See, also, Heffron v. Cunningham, 76 Tex. 313, 13 S.W. 260.
Under the facts stated, appellant was not an innocent purchaser for value without notice. Hinman and wife were in actual possession of the 50 acres of land, she, at least, if not both, claiming it as a home. Regardless of what the recorded title would show as to ownership, possession is also evidence of title, and notice to a prospective purchaser of such title as the possessor has. Collum v. Sanger Brothers, 98 Tex. 162, 82 S.W. 459, 83 S.W. 184; Ramirez v.
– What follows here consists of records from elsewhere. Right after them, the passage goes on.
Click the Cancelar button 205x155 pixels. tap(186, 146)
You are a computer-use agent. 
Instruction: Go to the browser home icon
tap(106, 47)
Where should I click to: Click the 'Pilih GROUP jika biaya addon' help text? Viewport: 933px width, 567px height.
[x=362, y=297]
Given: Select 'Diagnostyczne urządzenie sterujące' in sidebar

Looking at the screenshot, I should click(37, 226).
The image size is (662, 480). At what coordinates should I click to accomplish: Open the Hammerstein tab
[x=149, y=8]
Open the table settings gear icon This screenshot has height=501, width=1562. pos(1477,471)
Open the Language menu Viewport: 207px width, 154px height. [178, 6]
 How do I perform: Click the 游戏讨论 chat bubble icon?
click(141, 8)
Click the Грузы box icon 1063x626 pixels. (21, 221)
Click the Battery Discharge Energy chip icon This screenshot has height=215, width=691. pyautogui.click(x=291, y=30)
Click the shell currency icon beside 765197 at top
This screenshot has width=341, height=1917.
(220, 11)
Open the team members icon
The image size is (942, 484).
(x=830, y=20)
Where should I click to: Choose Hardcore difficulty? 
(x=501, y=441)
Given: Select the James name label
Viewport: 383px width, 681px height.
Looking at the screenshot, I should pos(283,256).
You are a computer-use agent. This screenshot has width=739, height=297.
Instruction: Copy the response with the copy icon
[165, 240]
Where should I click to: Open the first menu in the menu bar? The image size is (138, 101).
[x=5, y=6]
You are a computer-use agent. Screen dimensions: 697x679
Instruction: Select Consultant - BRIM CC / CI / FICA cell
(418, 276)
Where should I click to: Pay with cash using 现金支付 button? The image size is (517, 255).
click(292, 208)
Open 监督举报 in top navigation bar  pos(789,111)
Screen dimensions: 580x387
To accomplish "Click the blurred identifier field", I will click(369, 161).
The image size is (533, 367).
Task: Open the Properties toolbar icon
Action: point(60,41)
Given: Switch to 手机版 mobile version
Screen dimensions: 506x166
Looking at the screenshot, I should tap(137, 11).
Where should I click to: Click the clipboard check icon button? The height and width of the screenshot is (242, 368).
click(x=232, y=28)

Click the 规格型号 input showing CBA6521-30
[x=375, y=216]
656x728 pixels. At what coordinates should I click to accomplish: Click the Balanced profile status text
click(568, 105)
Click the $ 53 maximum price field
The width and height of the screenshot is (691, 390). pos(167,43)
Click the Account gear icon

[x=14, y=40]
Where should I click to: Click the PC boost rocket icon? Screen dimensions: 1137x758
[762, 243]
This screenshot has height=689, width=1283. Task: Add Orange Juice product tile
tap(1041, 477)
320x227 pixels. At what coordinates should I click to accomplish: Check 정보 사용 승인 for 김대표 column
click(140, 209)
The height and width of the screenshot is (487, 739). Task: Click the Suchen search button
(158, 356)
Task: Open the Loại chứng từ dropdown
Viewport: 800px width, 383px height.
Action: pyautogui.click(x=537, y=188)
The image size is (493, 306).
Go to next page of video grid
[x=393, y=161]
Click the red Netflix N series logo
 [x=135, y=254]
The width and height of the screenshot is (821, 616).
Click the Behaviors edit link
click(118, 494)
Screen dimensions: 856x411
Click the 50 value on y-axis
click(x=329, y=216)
Smith, 94 Tex. 184, 59 S.W. 258.
It is immaterial, we think, what Hinman's intention or agreement with Wagoner was in delivering the deed back to Wagoner. He and his wife had received the title to the land by reason of the deed to them. That meant more than simply the delivery to them of the instrument; it conveyed to them the title to the land. Conveyance of real estate must be in writing and signed by the party disposing of it. Article 1103, Vernon's Sayles' Civil Statutes. Hinman and wife having title by reason of the Wagoner deed, to get the title back to Wagoner a conveyance in writing by Hinman to Wagoner was necessary.
Under the undisputed facts shown in the record, the court was not in error in instructing the jury to find for appellees.
The case is affirmed.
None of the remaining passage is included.